For routine activities, thirst is normally an adequate guide to maintain proper hydration. Minimum water intake will vary individually depending on weight, environment, diet and genetics. With exercise, exposure to hot environments, or a decreased thirst response, additional water may be required. In athletes in competition drinking to thirst optimizes performance and safety, despite weight loss, and as of 2010, there was no scientific study showing that it is beneficial to stay ahead of thirst and maintain weight during exercise.
In warm or humid weather or during heavy exertion, water loss can increase markedly, because humans have a large and widely variable capacity for the active secretion of sweat. Whole-body sweat losses in men can exceed 2 L/h during competitive sport, with rates of 3–4 L/h observed during short-duration, high-intensity exercise in the heat. When such large amounts of water are being lost through perspiration, electrolytes, especially sodium, are also being lost.
In most athletes, exercising and sweating for 4–5 hours with a sweat sodium concentration of less than 50 mmol/L, the total sodium lost is less than 10% of total body stores. These losses appear to be well tolerated by most people.
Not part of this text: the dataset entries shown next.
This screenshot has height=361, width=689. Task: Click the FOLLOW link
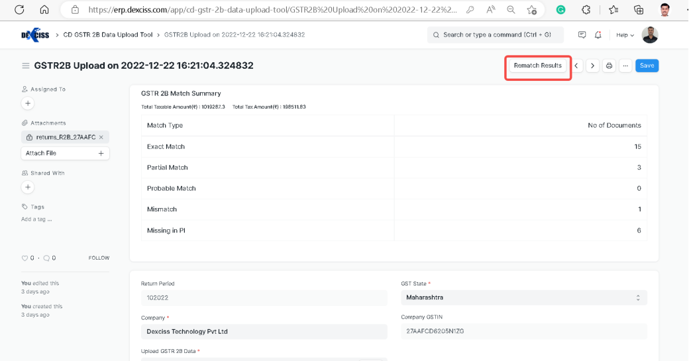tap(99, 258)
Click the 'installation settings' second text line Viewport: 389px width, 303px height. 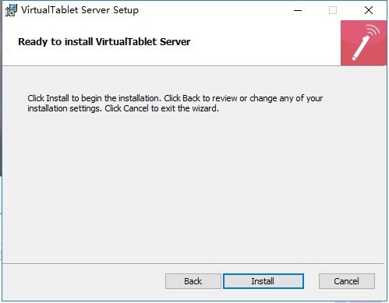tap(123, 108)
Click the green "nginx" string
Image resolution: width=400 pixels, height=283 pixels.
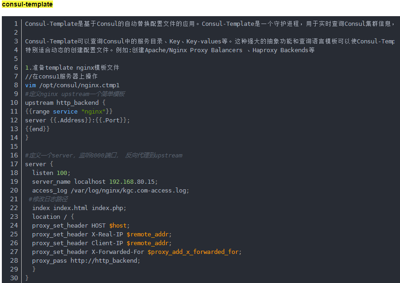tap(94, 112)
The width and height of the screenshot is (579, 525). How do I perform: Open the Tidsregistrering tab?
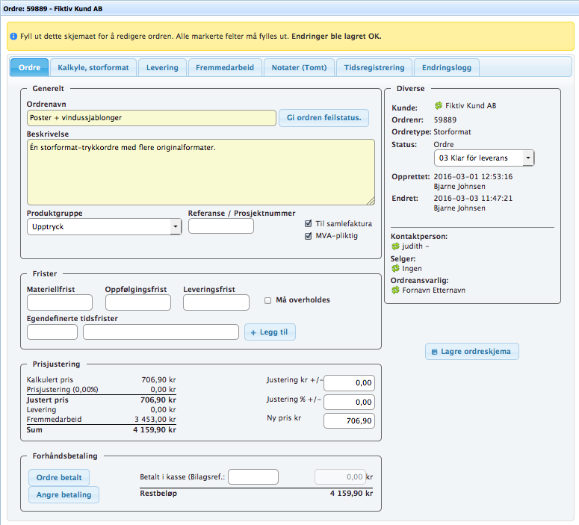[374, 68]
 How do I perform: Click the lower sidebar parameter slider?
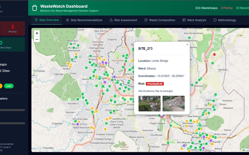point(12,123)
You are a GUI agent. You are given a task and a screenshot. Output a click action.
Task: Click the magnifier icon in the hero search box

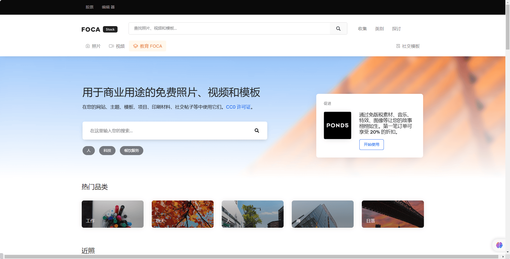pos(257,131)
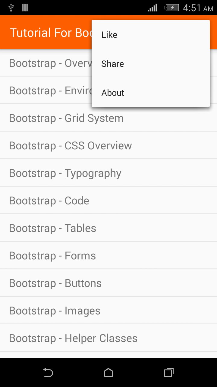Viewport: 217px width, 387px height.
Task: Tap the signal strength icon
Action: tap(153, 8)
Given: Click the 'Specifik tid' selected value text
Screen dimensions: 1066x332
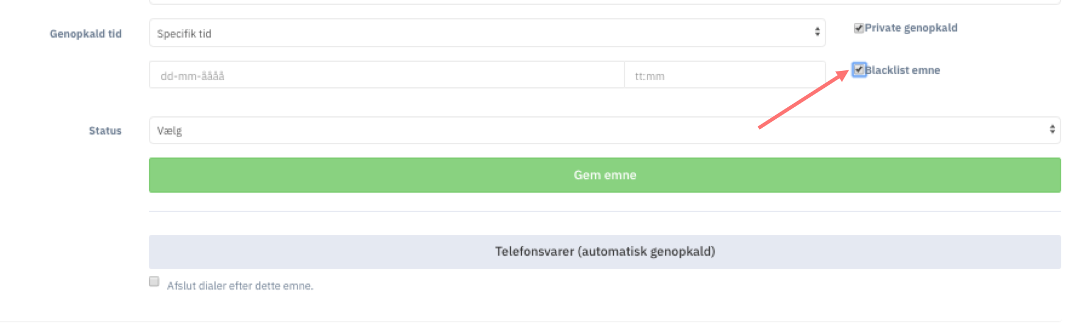Looking at the screenshot, I should (184, 34).
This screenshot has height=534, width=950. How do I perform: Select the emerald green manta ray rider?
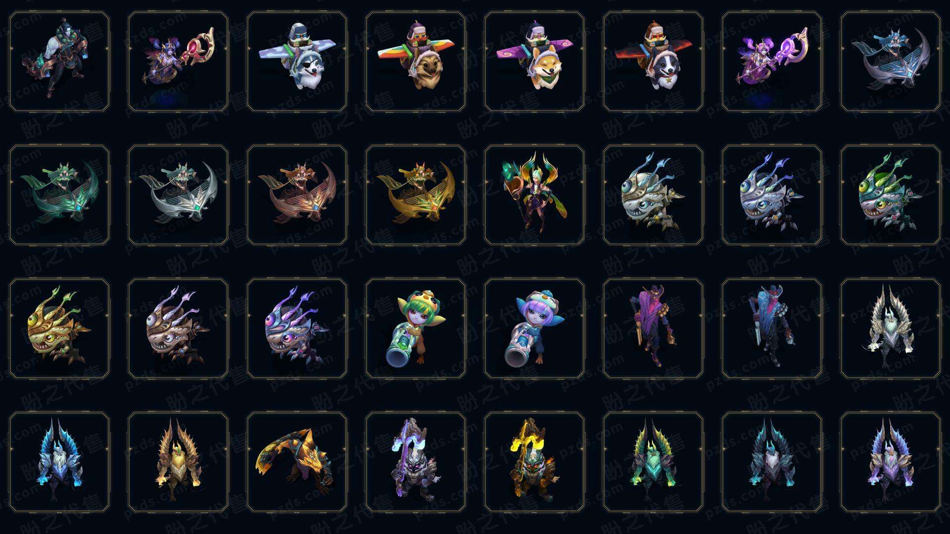(59, 195)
The inclusion of some sodium in fluid replacement drinks has some theoretical benefits and poses little or no risk, so long as these fluids are hypotonic.

Treatment

The treatment for minor dehydration that is often considered the most effective is drinking water and stopping fluid loss. Plain water restores only the volume of the blood plasma, inhibiting the thirst mechanism before solute levels can be replenished. Solid foods can contribute to fluid loss from vomiting and diarrhea. Urine concentration and frequency will customarily return to normal as dehydration resolves.
In some cases, correction of a dehydrated state is accomplished by the replenishment of necessary water and electrolytes. As oral rehydration is less painful, non invasive, inexpensive and easier to provide, it is the treatment of choice for mild dehydration. Solutions used for intravenous rehydration must be isotonic or hypertonic. Pure water injected into the veins will cause the breakdown of red blood cells.
When fresh water is unavailable, seawater or drinks with significant alcohol concentration will worsen the condition. Urine contains a lower solute concentration than seawater. This requires the kidneys to create more urine to remove the excess salt, causing more water to be lost than was consumed from seawater. If somebody is dehydrated and is taken to a medical facility, IVs can also be used.
For severe cases of dehydration where fainting, unconsciousness, or other severely inhibiting symptom is present, emergency attention is required. Fluids containing a proper balance of replacement electrolytes are given orally or intravenously with continuing assessment of electrolyte status; complete resolution is the norm in all but the most extreme cases.